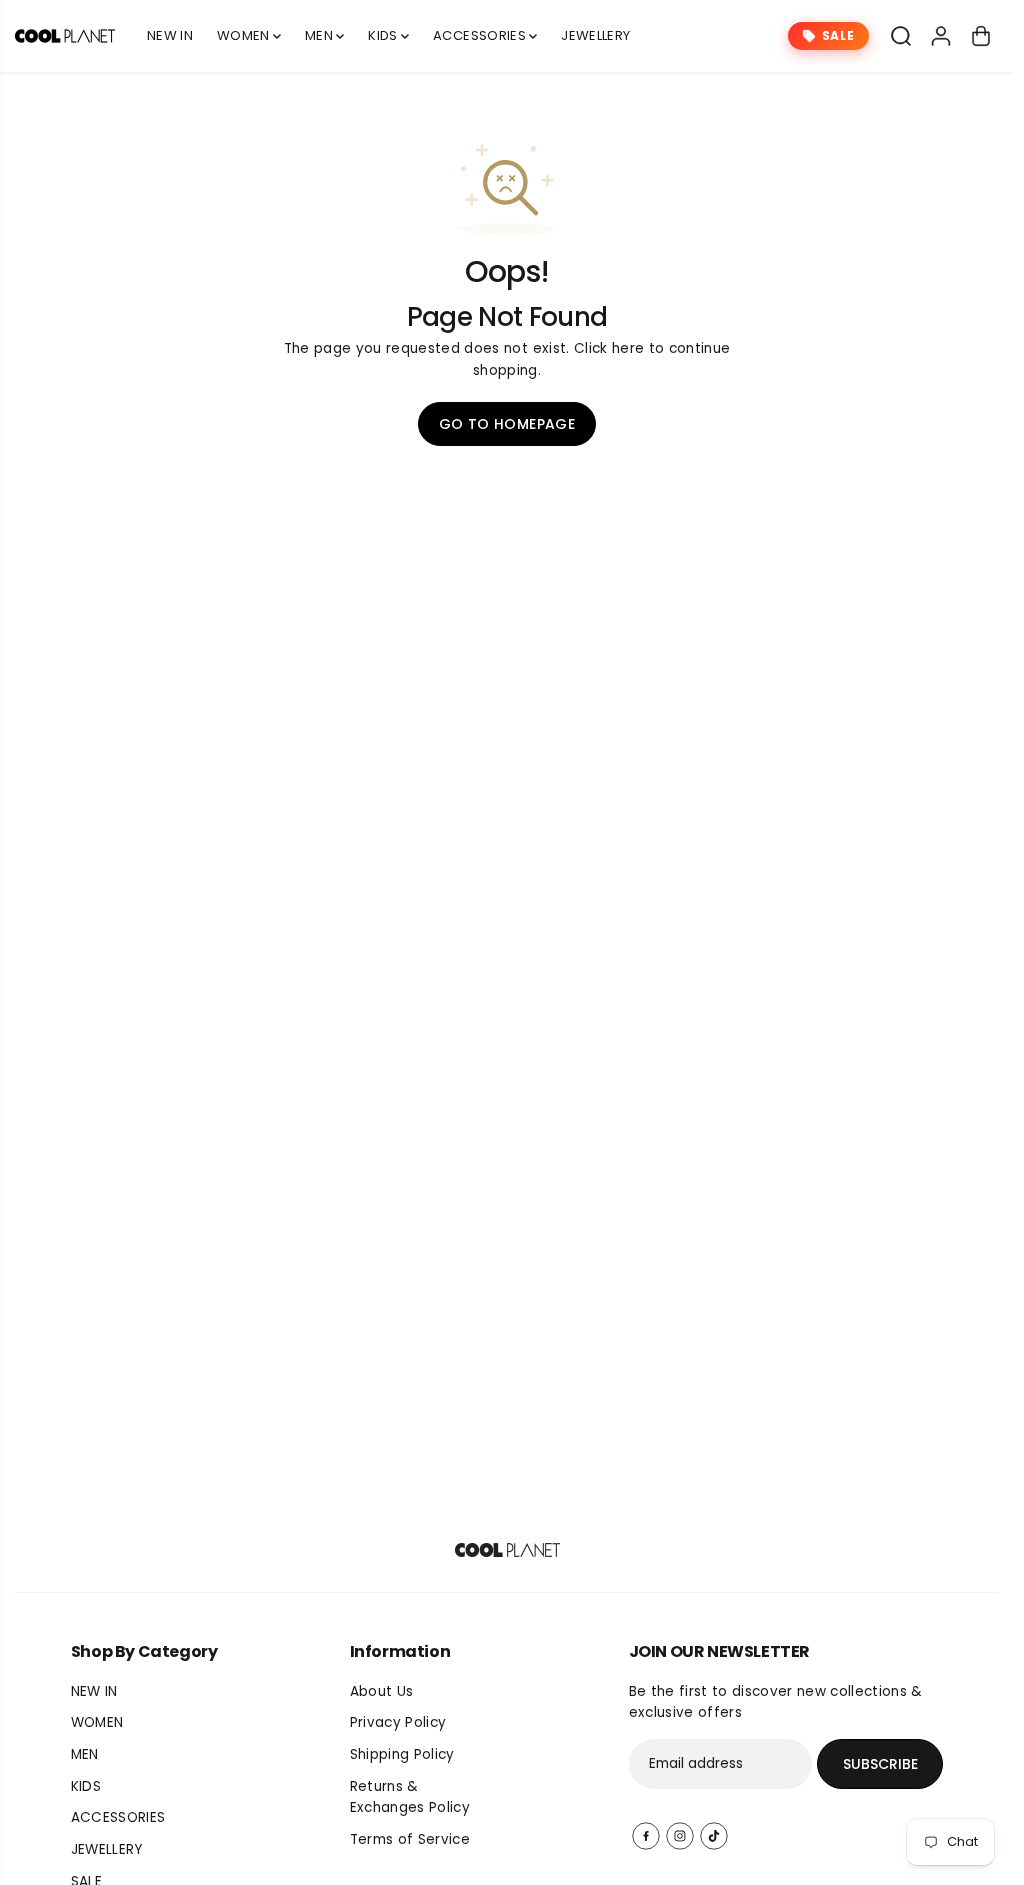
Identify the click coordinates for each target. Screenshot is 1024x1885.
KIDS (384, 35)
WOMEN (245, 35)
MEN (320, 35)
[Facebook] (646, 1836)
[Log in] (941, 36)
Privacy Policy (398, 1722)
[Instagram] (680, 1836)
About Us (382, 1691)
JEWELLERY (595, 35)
**********
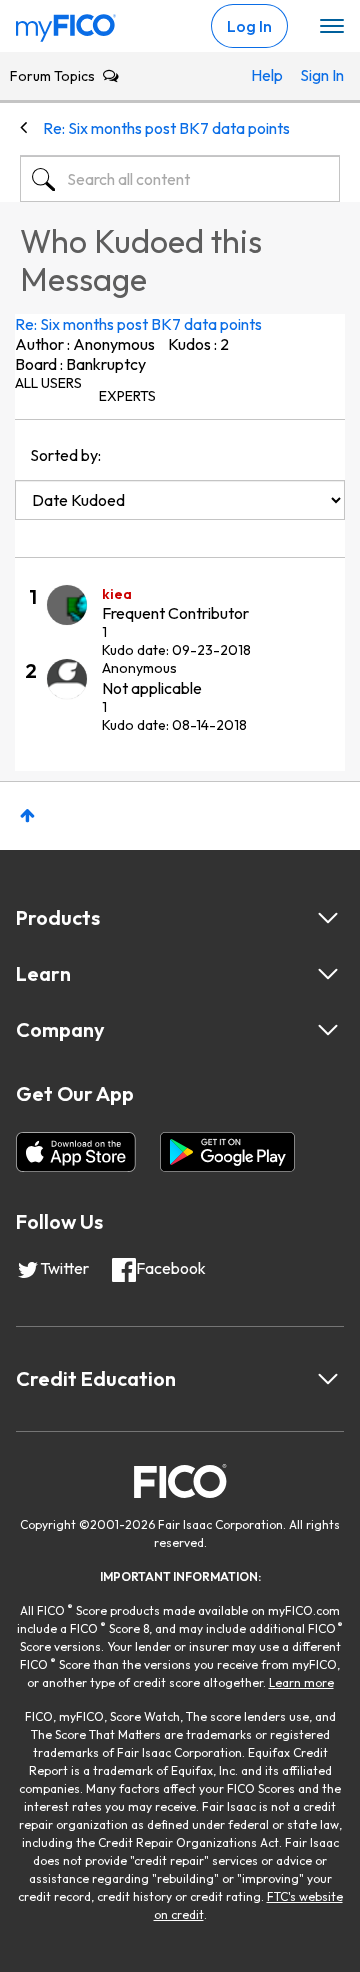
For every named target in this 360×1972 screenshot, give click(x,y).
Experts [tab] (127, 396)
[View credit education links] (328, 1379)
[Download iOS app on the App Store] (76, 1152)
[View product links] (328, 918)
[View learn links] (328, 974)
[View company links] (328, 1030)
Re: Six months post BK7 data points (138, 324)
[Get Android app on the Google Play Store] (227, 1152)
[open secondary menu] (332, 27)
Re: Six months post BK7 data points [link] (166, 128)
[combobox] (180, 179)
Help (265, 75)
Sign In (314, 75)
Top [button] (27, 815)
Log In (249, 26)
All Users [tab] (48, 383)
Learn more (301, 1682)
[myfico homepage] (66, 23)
**********
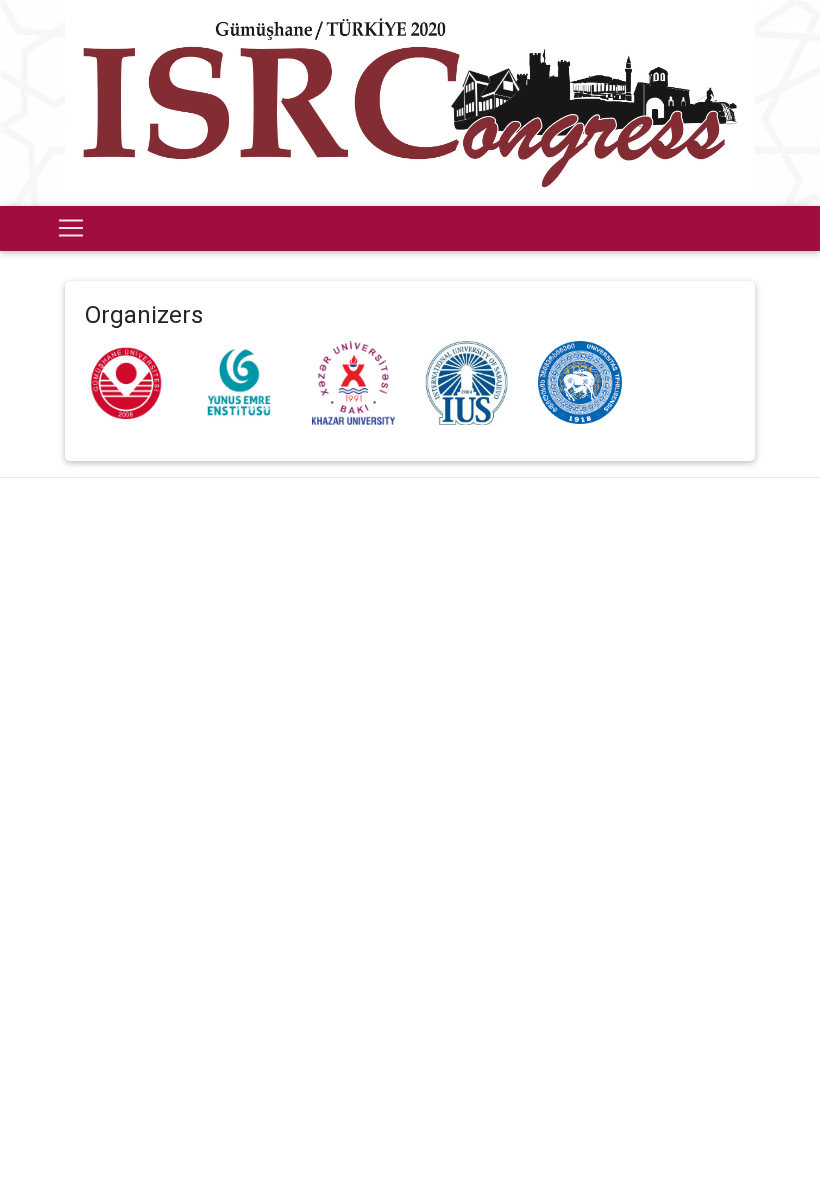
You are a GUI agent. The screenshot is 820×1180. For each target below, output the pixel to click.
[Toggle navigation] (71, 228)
**********
DIRECTIONS FOR THIS TASK:
Every line above from the line with "[open secondary menu] (332, 27)" to the line with "[myfico homepage] (66, 23)", both included, must be reproduced exactly, and no other line may appear.

REPLY TO THE TASK:
[open secondary menu] (332, 27)
Re: Six months post BK7 data points [link] (166, 128)
[combobox] (180, 179)
Help (265, 75)
Sign In (314, 75)
Top [button] (27, 815)
Log In (249, 26)
All Users [tab] (48, 383)
Learn more (301, 1682)
[myfico homepage] (66, 23)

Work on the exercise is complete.